◆ ЧТО СДЕЛАТЬ ◆
1. Продублируйте фрагмент из выбранного текста, начиная со слов «От Артавазда я» и далее вплоть до слов «с чувствами народа.».
2. Как, согласно выбранному тексту, Н. Я. Марр определил особенность армянского языка?

◆ ВЫБРАННЫЙ ТЕКСТ ◆

Не зная армянского языка, я прежде всего увлекся музыкой его стихов, которую, надо сказать, сын Ованеса Туманяна передавал лучше, чем сам поэт при чтении своих стихов. Это была волна звуков, свободная, как горная река. Армянский язык имеет, как все языки, свою особенность. Н. Я. Марр определил ее как полногласие в свите (окружении) грузных согласных. И действительно, такие слова, как «жаманак» (время), «патараках» (вилка), «джанапар» (дорога), характерны для армянского языка.
От Артавазда я узнал и содержание поэм Ованеса Туманяна, которые знал только по заглавию.
В ясности сюжета, в беспрерывности звуковой волны, в скорости рассказа не было никаких признаков стилизаторства, механического усвоения прелестей народной поэзии. В лирическом волнении рассказа, в неодолимом оптимизме при трагических финалах не было намека на литературщину. Это была вольно льющаяся песня, рожденная переживаниями, слитыми с чувствами народа.
Этого я не слышал в стихах Рафаэля Патканяна и Ованеса Иоаннисиана, которых тоже узнавал понаслышке и в пересказах. Я их воспринимал как прекрасные, но только литературные произведения.
Валерий Брюсов пишет об Ованесе Туманяне: «Все творчество Туманяна носит на себе черты импровизационного таланта». И далее: «Некоторая небрежность стиха щедро искупается у Туманяна чутким пониманием ритма и редким даром звукописи. В целом поэзия Туманяна есть сама Армения, древняя и новая, воскрешенная и запечатленная в стихах большим мастером».
Как же это так? С одной стороны, «большой мастер», а с другой стороны — «некоторая небрежность стиха»?
В этих высказываниях не делает ли Валерий Брюсов той же ошибки, которую делали современники Некрасова, принимая традиции народной песни и сказки, блистательно вслед за Пушкиным освоенные и разработанные Некрасовым, за недостаточную отработанность его стиха?

◆ ПРЕДСТАВЛЕННЫЕ СВЕДЕНИЯ ◆
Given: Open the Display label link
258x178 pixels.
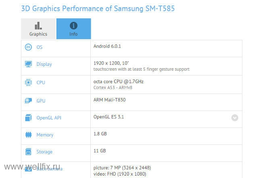Looking at the screenshot, I should coord(44,64).
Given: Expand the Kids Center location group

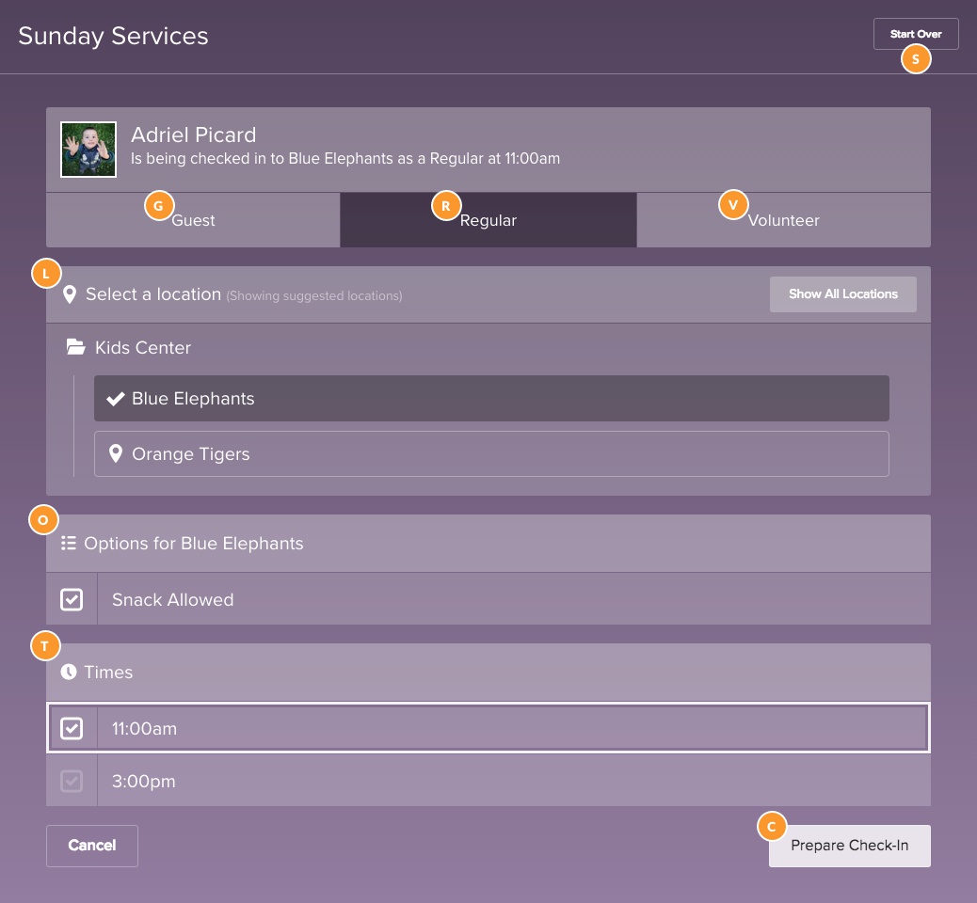Looking at the screenshot, I should point(142,347).
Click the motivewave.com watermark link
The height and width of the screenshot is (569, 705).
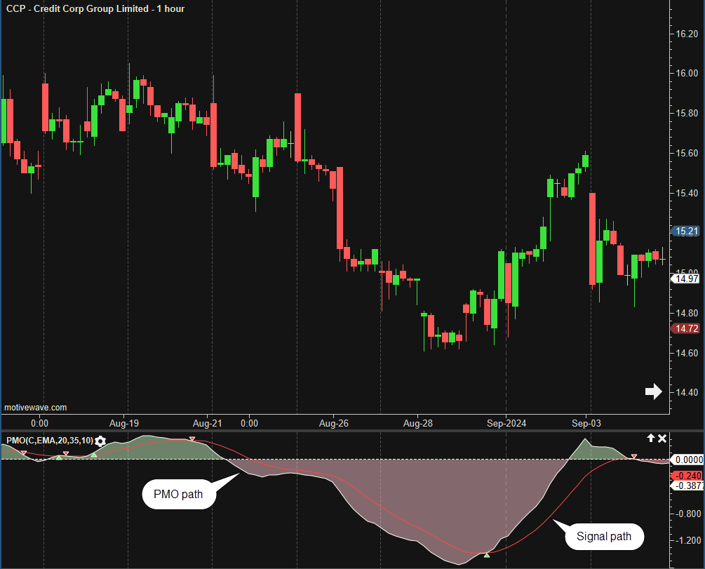[x=36, y=408]
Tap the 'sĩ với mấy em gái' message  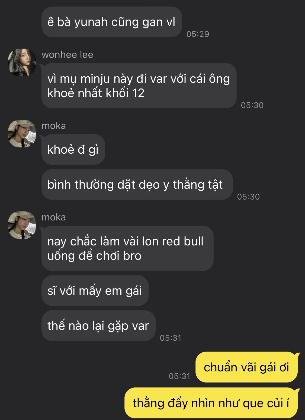click(95, 291)
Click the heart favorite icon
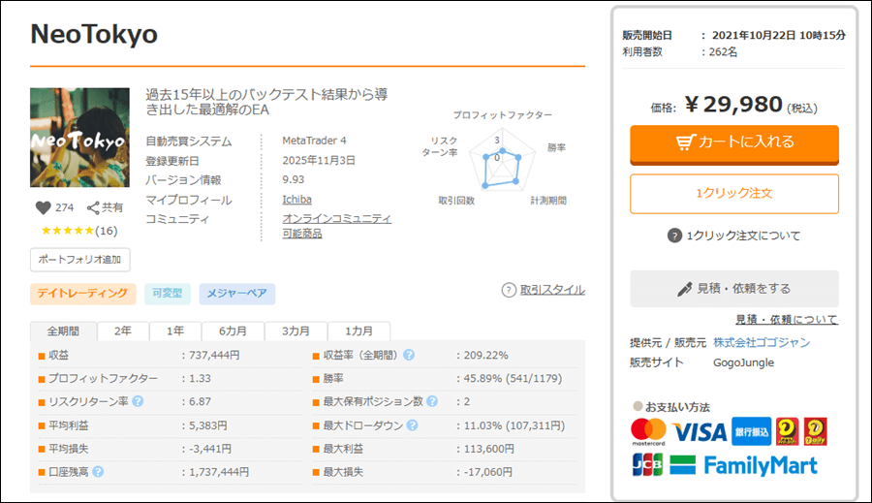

◆ ОТВЕТЫ ПО ЗАДАНИЯМ ◆
1.
От Артавазда я узнал и содержание поэм Ованеса Туманяна, которые знал только по заглавию.
В ясности сюжета, в беспрерывности звуковой волны, в скорости рассказа не было никаких признаков стилизаторства, механического усвоения прелестей народной поэзии. В лирическом волнении рассказа, в неодолимом оптимизме при трагических финалах не было намека на литературщину. Это была вольно льющаяся песня, рожденная переживаниями, слитыми с чувствами народа.

2. Как полногласие в свите (окружении) грузных согласных.